The sample structures 100 (with non-ion exchange glass substrates) were used for sharp contact indentation tests. Both the silane pre-treated glass substrate samples and those without such pre-treatment were coated with ECE1 and UV22 coatings 104, followed by UV cure (20 J/cm2), thermal cure at 150 C for 2 hours or IR cure for 10 minutes (6 passes) before being subjected to the sharp contact indentation test. The final coating thickness was about 50 microns. The results of the indentation test are shown in the table below (Table 7). For UV22, EPOF and ECE1 coatings, the indentation threshold fracture load (Kg) of both the thermal cure at 150° C. for 2 hours and the IR cure for 10 minutes is in the 35 to kg range, which is comparable and acceptable as both approaches surpass a 25 kg goal.
The above indentation results indicate that the IR cure method provides excellent mechanical characteristics, meeting glass protection goals with much lower cycle times (10 minutes) as compared to conventional cure methods (150° C. for 2 hours).

════════════════

__SHORT EXERCISE A__. Print the indentation test passage verbatim, starting at "The above indentation" and ending at "for 2 hours).".
__SHORT EXERCISE B__. What final coating thickness does the indentation test passage report?

__COLLECTED MATERIAL__.
════════════════

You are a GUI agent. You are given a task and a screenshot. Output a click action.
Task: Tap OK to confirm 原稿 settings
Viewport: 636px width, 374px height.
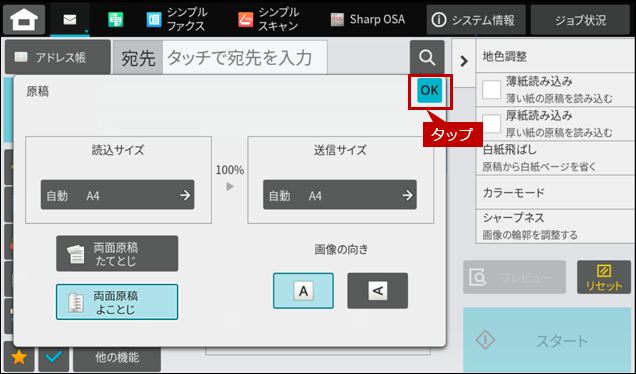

════════════════

__TASK OUTPUT A__.
The above indentation results indicate that the IR cure method provides excellent mechanical characteristics, meeting glass protection goals with much lower cycle times (10 minutes) as compared to conventional cure methods (150° C. for 2 hours).

__TASK OUTPUT B__. About 50 microns.